* **QUESTIONS**:
1) In the forum post about prostate cancer and supplements, list every supplement named inside the parentheses.
2) Pick up the forum post about prostate cancer and supplements after its last sentence and continue it.

(Beginning of EXCERPT PROVIDED)

Originally Posted by csyleen
Has there been a study of men with prostate cancer slowing or stopping its growth by taking these supplements? I also read that
( Cell Forte, IP6, Inositol } dramatically boosts the body's natural killer cell activity and immunity.
Yes, there is such research for some of the items, and I like to check what is happening with searches on www.pubmed.gov
, the site we can use here because it is a Government site. I'll do a search like " vitamin D AND prostate cancer ", then click on the authors lists to get an abstract of the article. But keep in mind that nutrients alone do not seem to be enough to do the whole job, except for perhaps mild cases of prostate cancer. Here's an example:
POMEGRANATE - I forgot this one last night, in part because news about it's helpfulness against prostate cancer is fairly recent - just two years ago in July, but it is a great example of the kind of item that appears to be quite helpful. Like all the elements I listed, the evidence is not conclusive, but it looks good.
The main evidence for pomegranate juice comes from a Phase II clinical trial done by a highly regarded research team at UCLA. They used POM Wonderful pomegranate juice to see what impact it would have on slowing the doubling times of men who had recurrences of prostate cancer after treatment (PSAs of at least .2 and less than 5, Gleasons not exceeding 7).

(End of EXCERPT PROVIDED)
(Beginning of RECORDS SUPPLIED)

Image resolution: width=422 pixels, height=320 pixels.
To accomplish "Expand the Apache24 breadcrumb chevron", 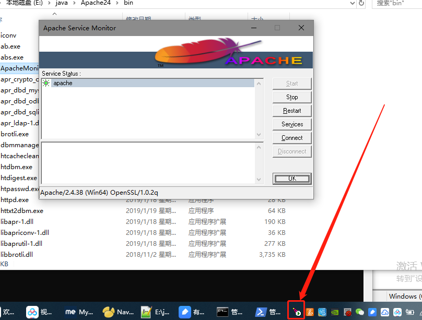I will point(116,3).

(End of RECORDS SUPPLIED)
(Beginning of RECORDS SUPPLIED)

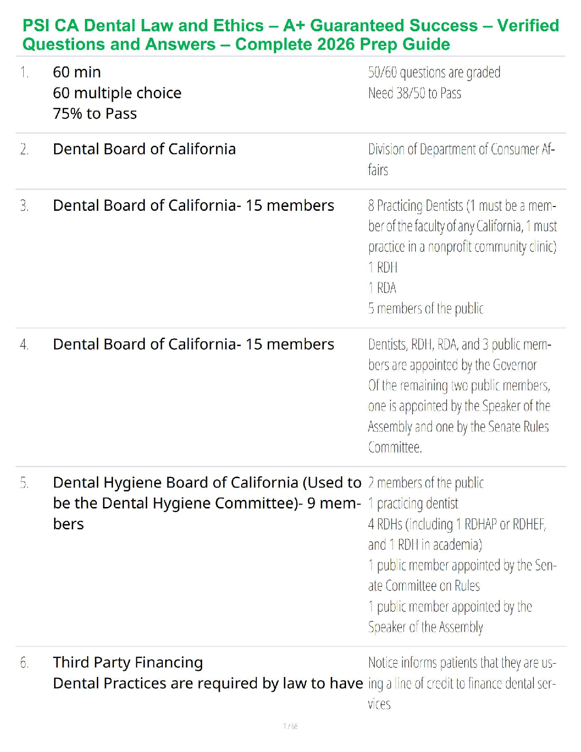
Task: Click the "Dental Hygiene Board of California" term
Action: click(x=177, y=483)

(End of RECORDS SUPPLIED)

* **ANSWERS IN ORDER**:
1) Cell Forte, IP6, Inositol

2)
In simplified terms, what they found was dramatic: where the PSA had been doubling every 15 months on average at the start of the study, with 8 ounces of the juice daily the average rate slowed to a doubling time of every 54 months!
Lab tests showed corresponding evidence that the cancer was back on its heels!
Think about it: you're recurring after, say, surgery or radiation, and you're worried you need follow-up therapy. You're also worried a bit whether you may not survive. Then you discover a convenient, pleasant, relatively inexpensive way to put the brakes firmly on prostate cancer growth!
That's what happened. At least we think so. It was a Phase II trial, which means it did not involve many patients, and it wasn't randomized with a control group with neither patient nor doctor knowing whether the patient was getting the nutrient being studied (double blind). Also, the study was funded by the POM Wonderful company, which raises the possibility of sponsorship influencing the results, though the research team is known for its excellence, and hopefully there was no influence.
Still, while there is some uncertainty, the results look promising.
At least one doctor is reporting that his patients who drink high quality pomegranate juice or take a high quality pomegranate extract are seeing good PSA results.
I'm taking two capsules a day, and I'm pleased with how I'm doing; it's possible the capsules are making a key difference, but there's no way for me to be sure. By the way, it appeared that even more juice than 8 ounces would be more effective, but that would involve enough added sugar to possibly contribute to other problems. The researchers considered 8 ounces a reasonable balance of effectiveness and safety.
Here's the citation for the study for anyone interested.
Clin Cancer Res. 2006 Jul 1;12(13):4018-26
Phase II study of pomegranate juice for men with rising prostate-specific antigen following surgery or radiation for prostate cancer.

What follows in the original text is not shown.